**Exercise prompt:** Working through the data below, reproduce word for word the line with "The width and" and every line after it, both ends included, and omit the pictures.

**Data provided:**
BEGIN

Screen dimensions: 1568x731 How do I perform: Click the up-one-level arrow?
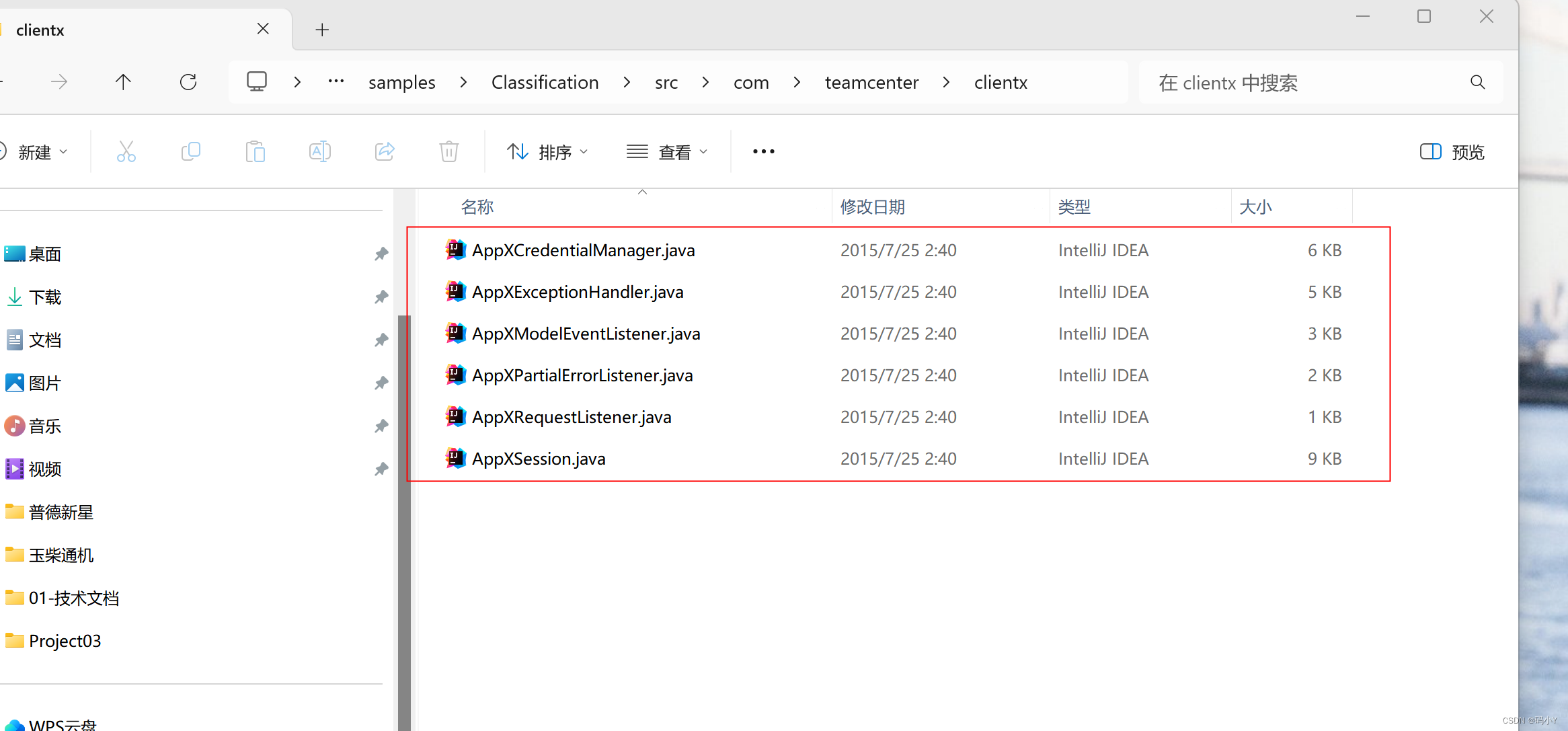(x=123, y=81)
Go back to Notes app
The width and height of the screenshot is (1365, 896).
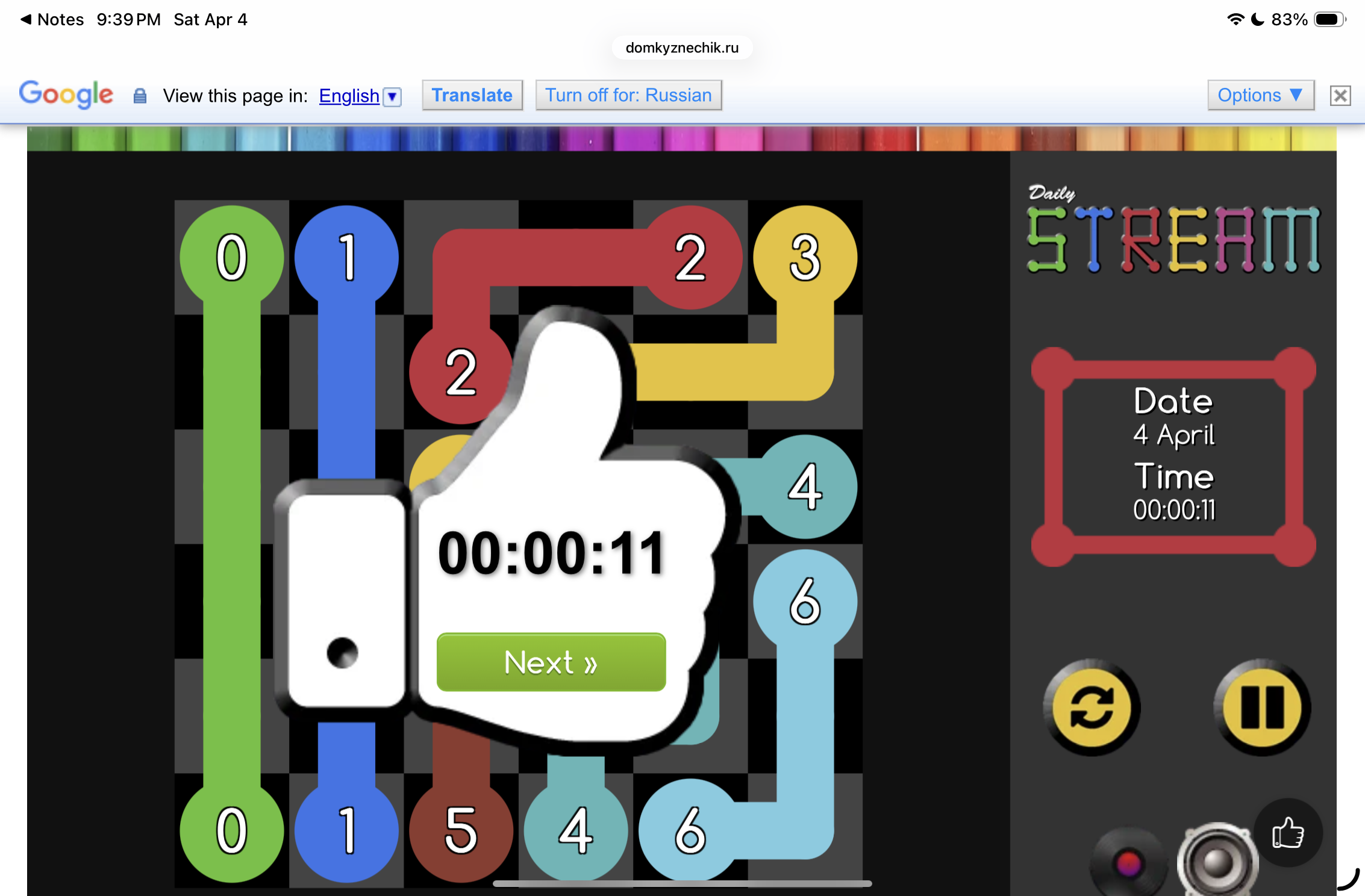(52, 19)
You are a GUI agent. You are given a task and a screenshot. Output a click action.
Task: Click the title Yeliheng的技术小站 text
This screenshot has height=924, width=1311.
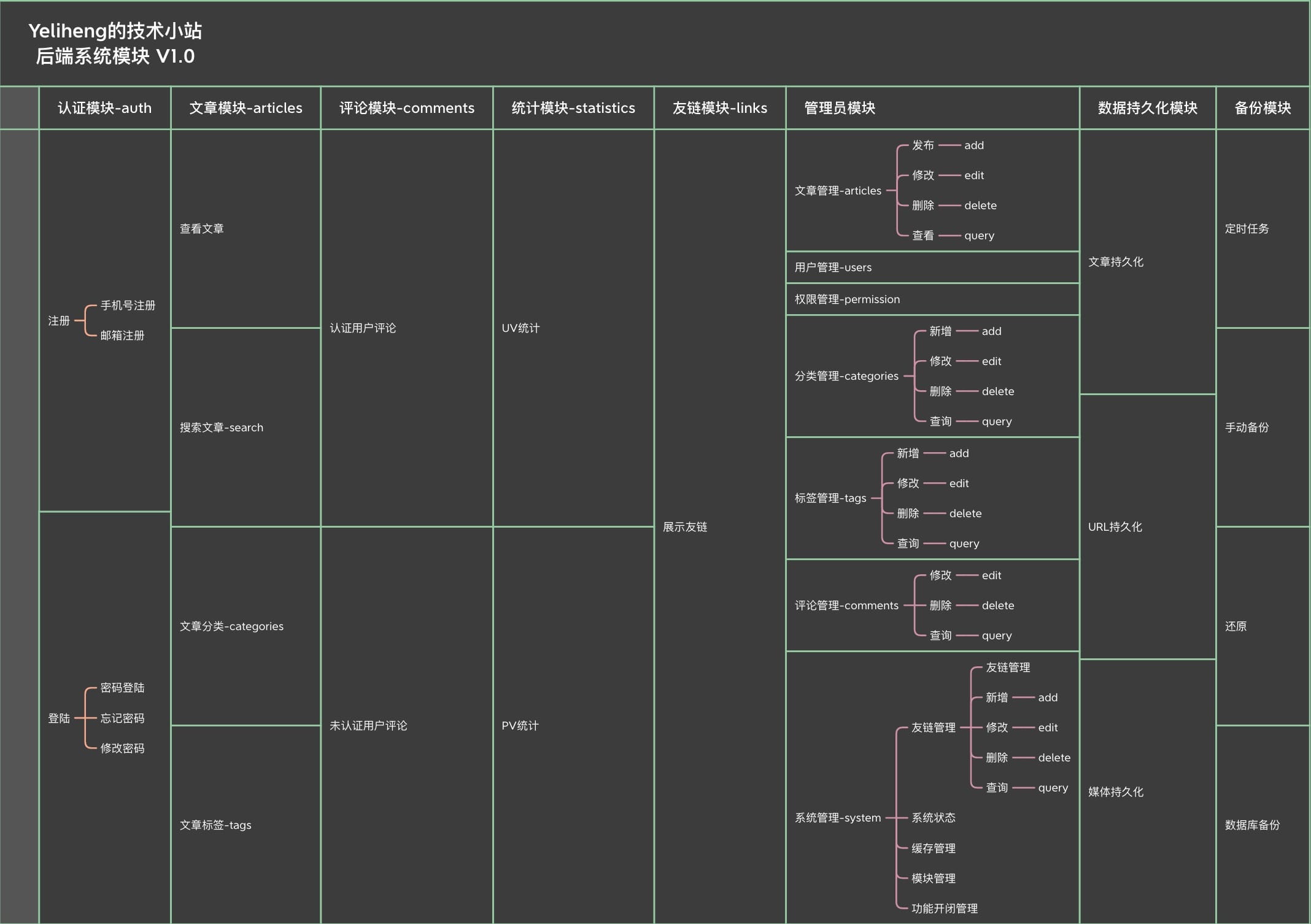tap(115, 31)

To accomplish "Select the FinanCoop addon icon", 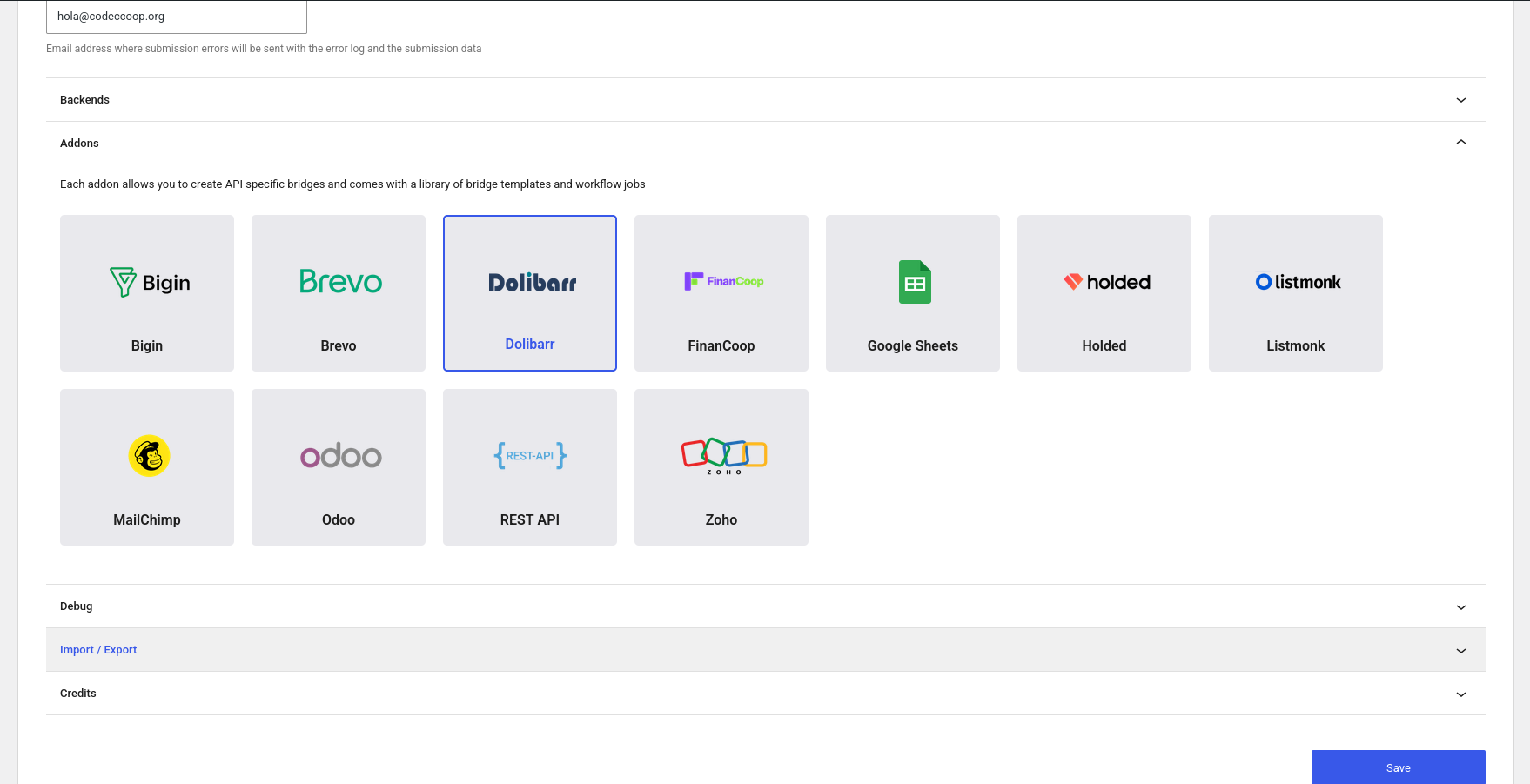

END

**Task output:**
The width and height of the screenshot is (1365, 896).
(52, 19)
You are a GUI agent. You are given a task and a screenshot. Output a click action.
Task: Click the title Yeliheng的技术小站 text
This screenshot has height=924, width=1311.
tap(115, 31)

To accomplish "Select the FinanCoop addon icon", 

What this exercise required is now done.